SQL Server does data file reads and writes almost exclusively as asynchronous IO, using the win32 APIs ReadFile, WriteFile, ReadFileScatter and WriteFileGather. Each of these APIs behave in a fairly similar manner – the caller sends in a handle to the file, some memory location to read or write, the size of the block and a structure that tells the kernel how to handle the IO. In SQL Server’s case the how to handle the IO is Asynchronously, please. The call returns immediately so that the thread issuing the IO can get out of the way and make life happy for some other user who’d also like their query to return.

 

The catch here is that ordinarily the time between the Asynchronous call to read or write and the completion of the read or write should be on the order of 10ms. Of course the longer it takes for an IO to return the more noticeable a performance impact there is to end users.

 

Prior to SQL Server 2000 SP4 the only way you would be able to tell if your IOs were taking longer than expected would be to use System Monitor and watch the PhysicalDiskAvg Disk sec./read, write and transfer counter. This is a relatively acceptable method when the cause of your IO bottleneck is the latency of the physical disk, you might be surprised to find out that’s not the only thing that might slow down an IO!

 

Once a user mode application issues an IO request it’s the equivalent of putting a package in the mail, there’s nothing to do but wait.
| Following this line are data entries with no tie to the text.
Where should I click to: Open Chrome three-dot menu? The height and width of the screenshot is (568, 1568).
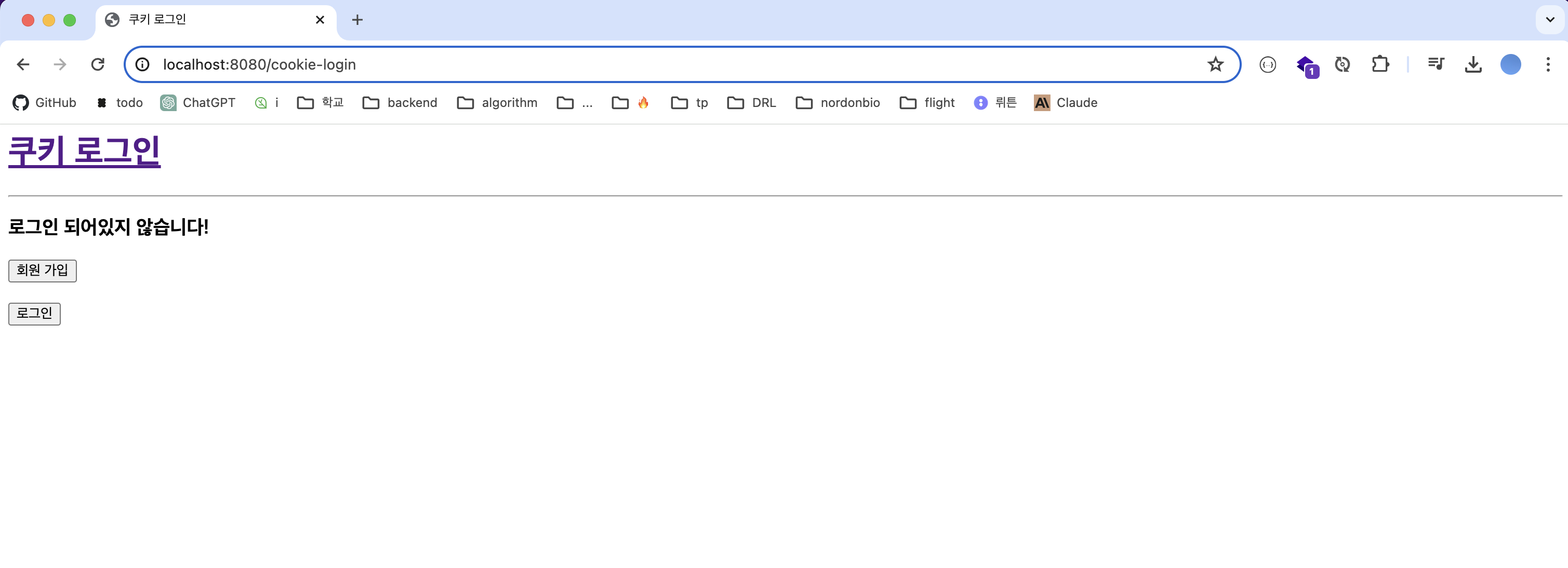coord(1548,64)
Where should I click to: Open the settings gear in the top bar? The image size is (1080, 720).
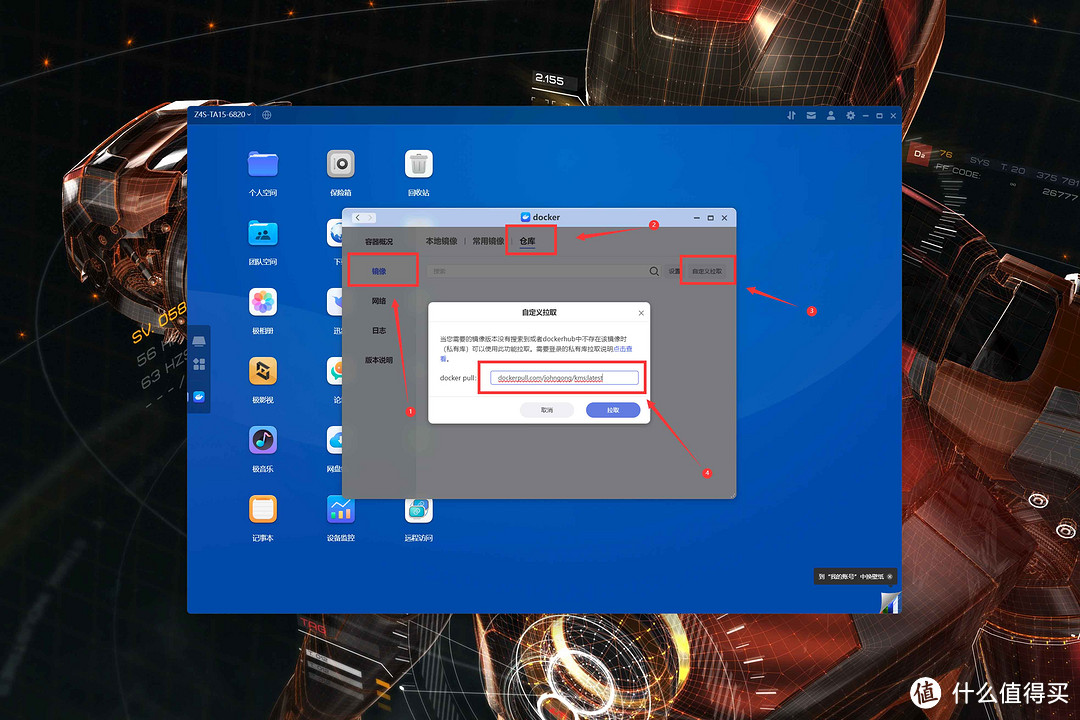[851, 115]
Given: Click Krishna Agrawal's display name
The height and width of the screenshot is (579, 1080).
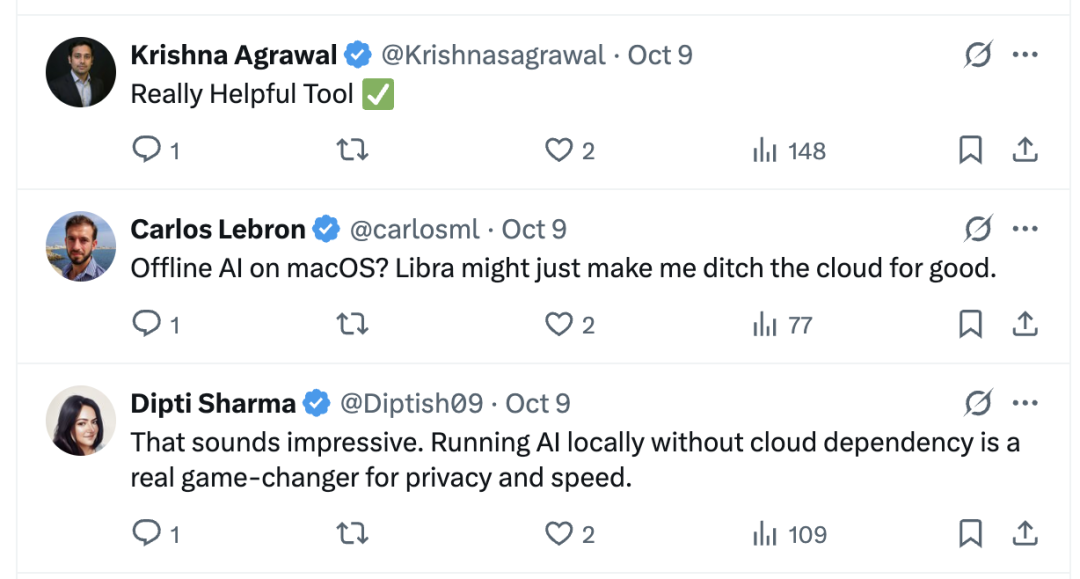Looking at the screenshot, I should [235, 55].
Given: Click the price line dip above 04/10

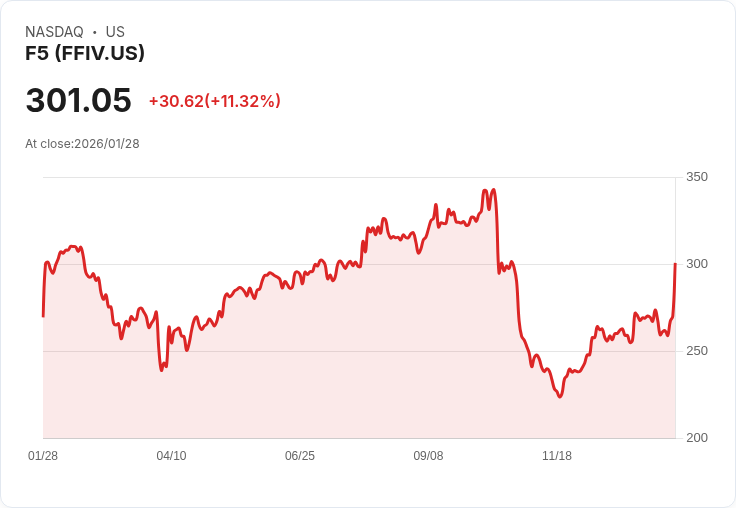Looking at the screenshot, I should pos(162,370).
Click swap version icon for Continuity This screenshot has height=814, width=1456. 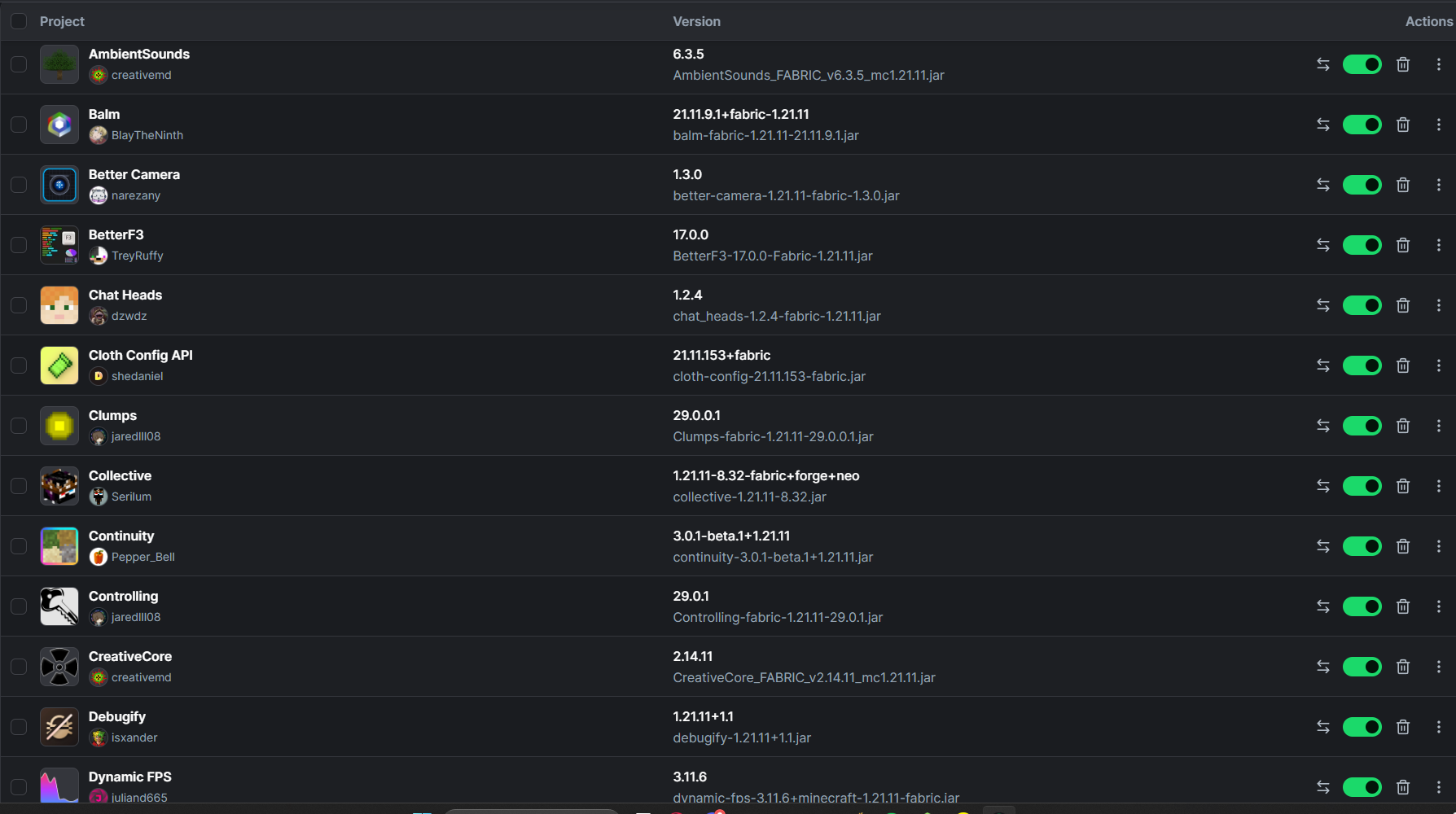(x=1323, y=546)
While you may not have anything to do once you’ve dropped the package the parcel carriers job has just begun, what with all the processing and labeling and transit – you get the idea. Likewise for the kernel. Once an IO transitions over to kernel mode it’s transformed into something called and IRP (interrupt request packet) and begins a trek down levels of filter drivers, virus scanners and device drivers before it finally makes its way home to a physical device.

 

Windows exposes methods for device and software manufactures to be notified of, and participate in, IOs. Filter drivers are one method of doing this, and it allows for great functionality of verifying you aren’t writing a file with a virus pattern, or backing up a file as it’s being written. The problem here is that the filter driver can hold up an IO for an extended period of time, and this time isn’t reflected in the Sysmon counter.

 

So what are you to do? You’ve put your specially crafted package in the mail, but the intended recipient still hasn’t got it.

 

The approach taken in SQL Server is to make note of the time the IO started, the offset of the IO within the file then check back a short time later to make sure all IOs have completed. If an IO is still outstanding and 15 seconds have elapsed then the warning is printed to the errorlog to alert the system administrator that something’s amiss.

 

When you see this message the first action should still be to have a look at the physical disk counters in sysmon to ensure that the disks are servicing IOs in a reasonable period of time. If those appear to fine then start looking at what filter drivers might be installed on your system, and if there are any known issues with them, or disable them if you don’t need them.